And then there are GM organisms designed to appeal directly to the final consumers. One of the first will be the Arctic Apple, which does not brown rapidly after it is cut or bitten into. This is thanks to the insertion of genes from other apple varieties that produce lower than usual levels of polyphenol oxidase, a key enzyme in the chain of biochemical events that cause browning.
“My wife and I are apple growers ourselves. We were concerned because apple consumption has been declining,” says Neal Carter, president of Okanagan Specialty Fruits in Summerland, British Columbia, the developer of the Arctic Apple. Carter says that apples are losing ground in the supermarket to carrots and other fresh produce that is sold in bags, cleaned, sliced and ready to eat. Making apples that could be processed in such a way without browning could be a real boon for the industry. And if the apples are received well, says Carter, Arctic avocados, pears and even lettuce could be next.
Much of the genetic-modification work so far has been achieved with relatively crude but established techniques, such as a 'gene gun' that fires gold nanopellets coated with DNA from other organisms into the cells of the target plant, which incorporate the DNA at random sites in the genome. But new tools offer unparalleled precision in editing genes. For example, enzymes called transcription activator-like effector nucleases (TALENs) and zinc-finger nucleases (ZFNs) can cut DNA at specific points chosen by the experimenter. By controlling how this break is repaired, it is possible to introduce mutations, single-nucleotide changes or even whole genes at precise sites, says Dan Voytas, who works with such techniques at the University of Minnesota in St Paul. “We can do precise insertion so we know where in the chromosome the foreign gene resides.” This allows researchers to put the new gene in a spot in the genome where its expression is optimal, and reduces the risk of disrupting the plant's genome in undesirable ways. Voytas's group has already shown that tobacco plants can be modified with ZFNs to introduce herbicide resistance. Other groups have added herbicide resistance to maize (corn) with ZFNs or have used TALENs to snip out the gene in rice that confers susceptibility to bacterial blight.
But Voytas says the “real power” of these techniques lies in the ability to confer new traits by modifying native plant genes. For example, rather than engineering plants to withstand dry conditions by incorporating genes from drought-tolerant bacteria (see Nature 466, 548–551; 2010), researchers could adjust the multiple native genes that help plants to survive drought. “Really, the next stage of the development of the technology is to go in and to tweak multiple genes,” says Voytas.
Derek Jantz, co-founder of Precision BioSciences, a biotechnology company based in Durham, North Carolina, is also excited about working with a plant's own genes.
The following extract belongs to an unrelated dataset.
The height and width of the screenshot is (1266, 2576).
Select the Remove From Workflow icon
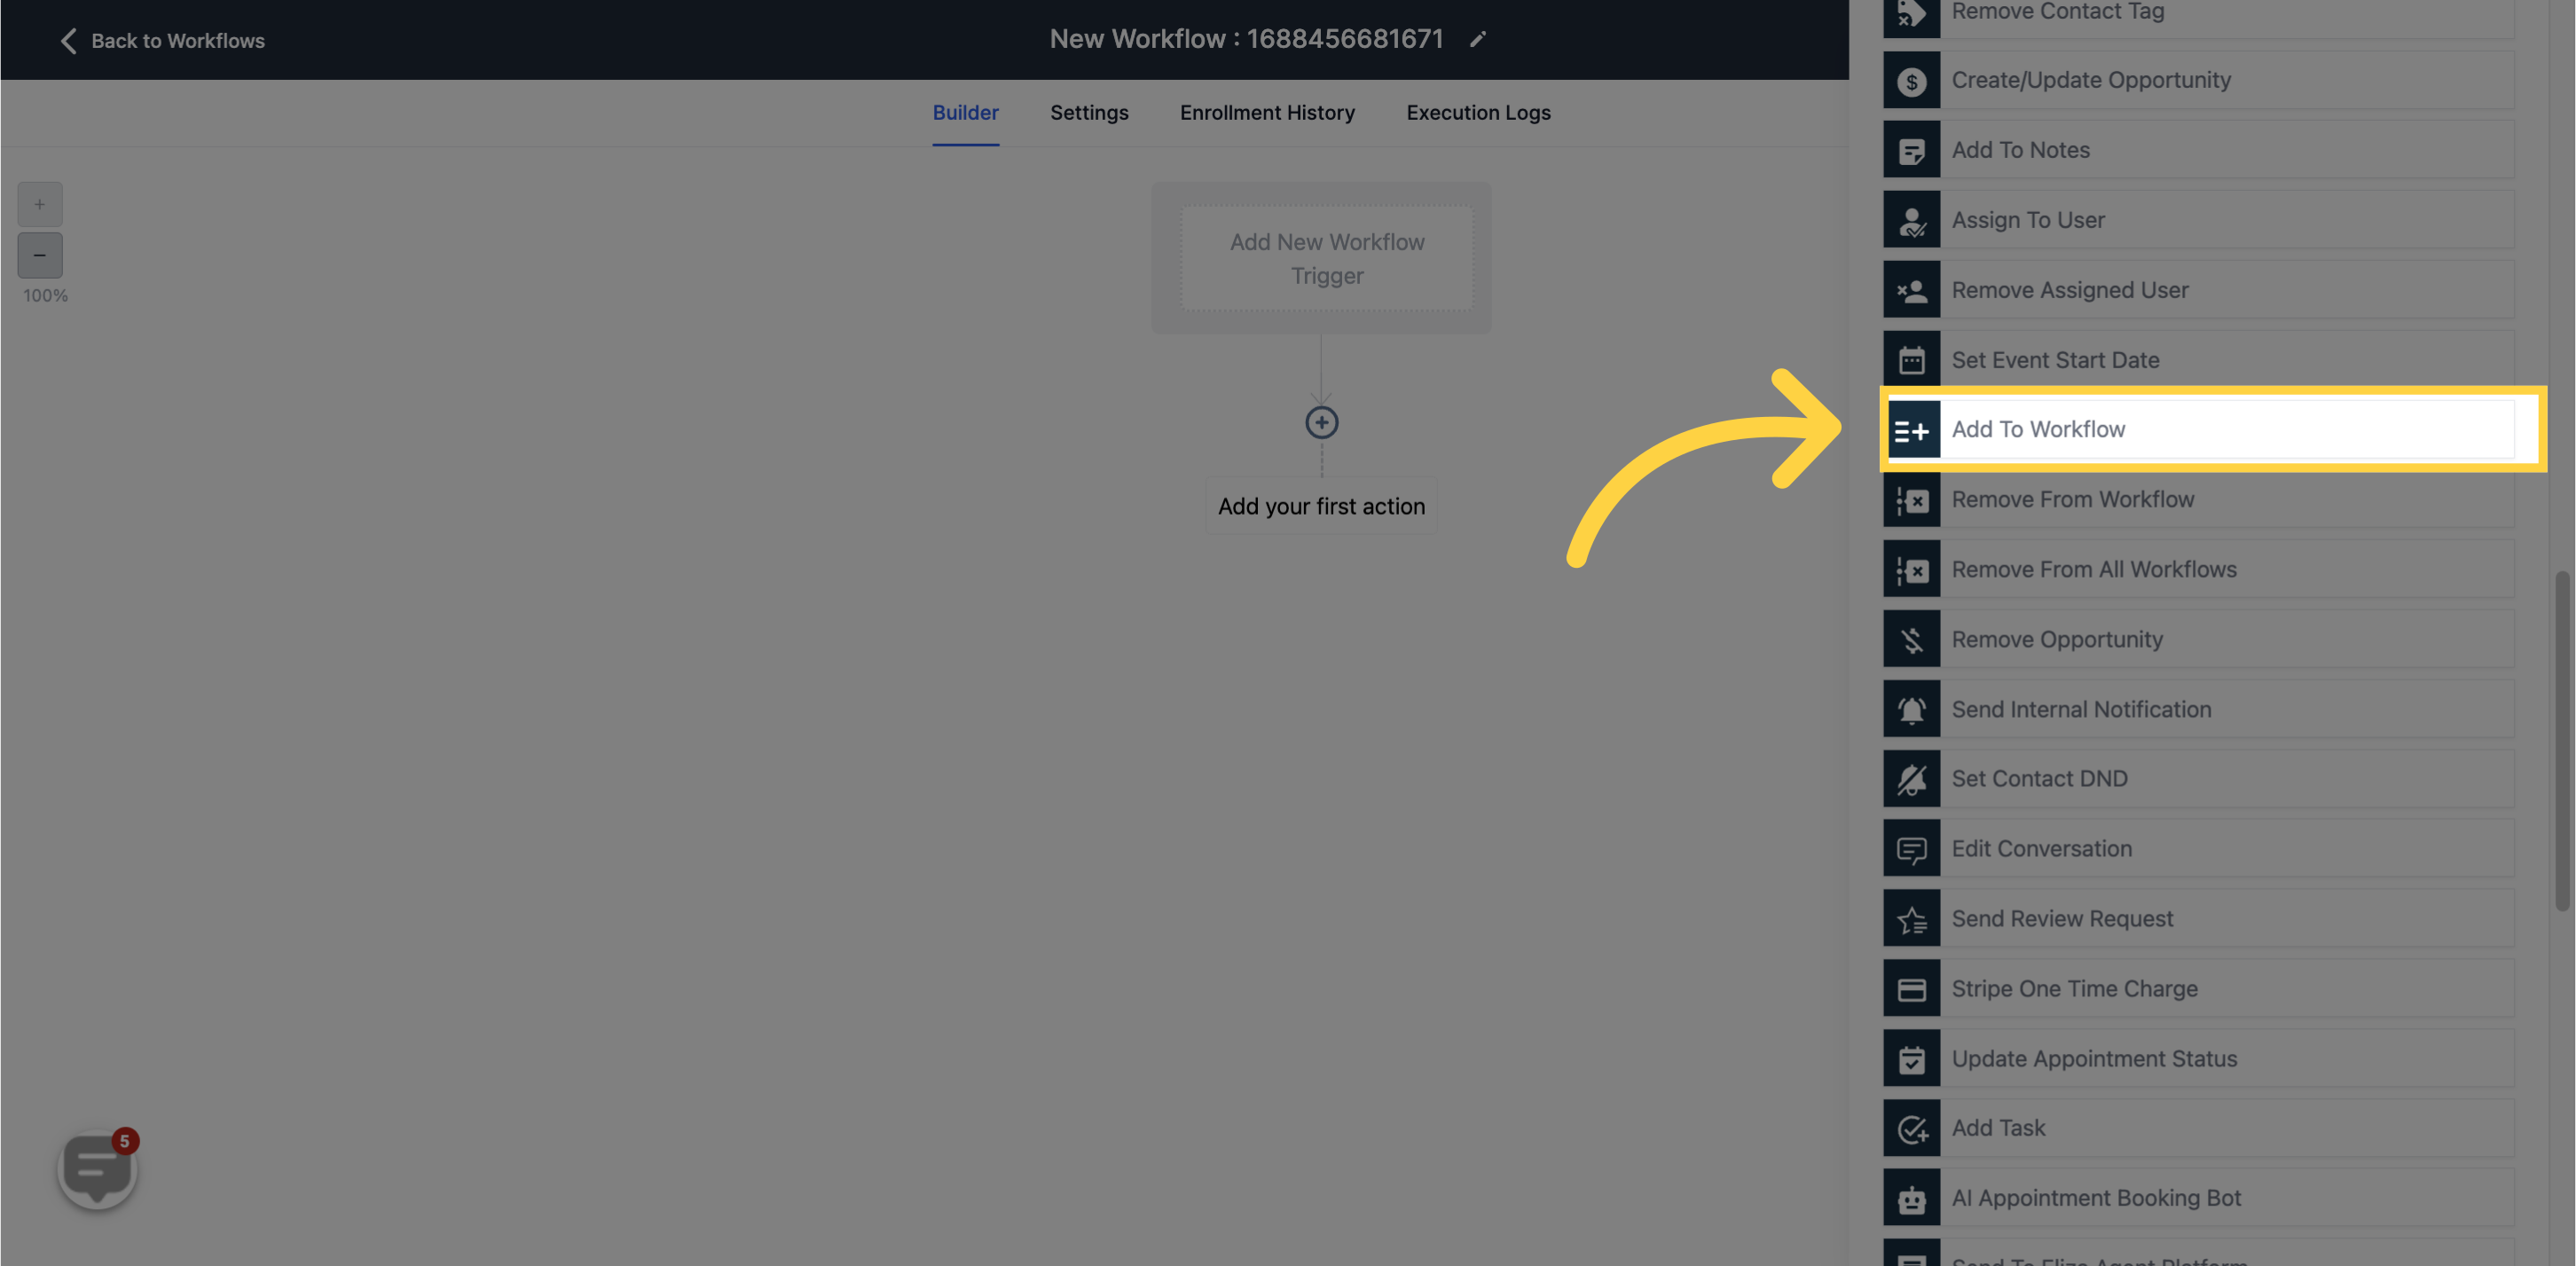1911,499
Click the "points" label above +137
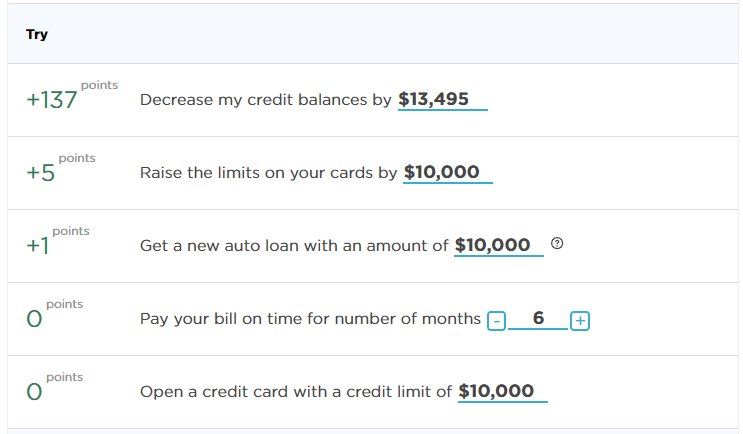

For example, all plants have an analogue of the bacterial EPSPS gene that is inserted into Monsanto's Roundup Ready crops. It should be possible to create similar herbicide resistance by editing a plant's own version, rather than bringing in an external gene.
Like other researchers in the genetic-modification industry, Jantz declines to talk about specific research projects because of commercial confidentiality. But in general terms, he says, “what we're trying to do is take advantage of the wealth of functional genomics data that is becoming available”.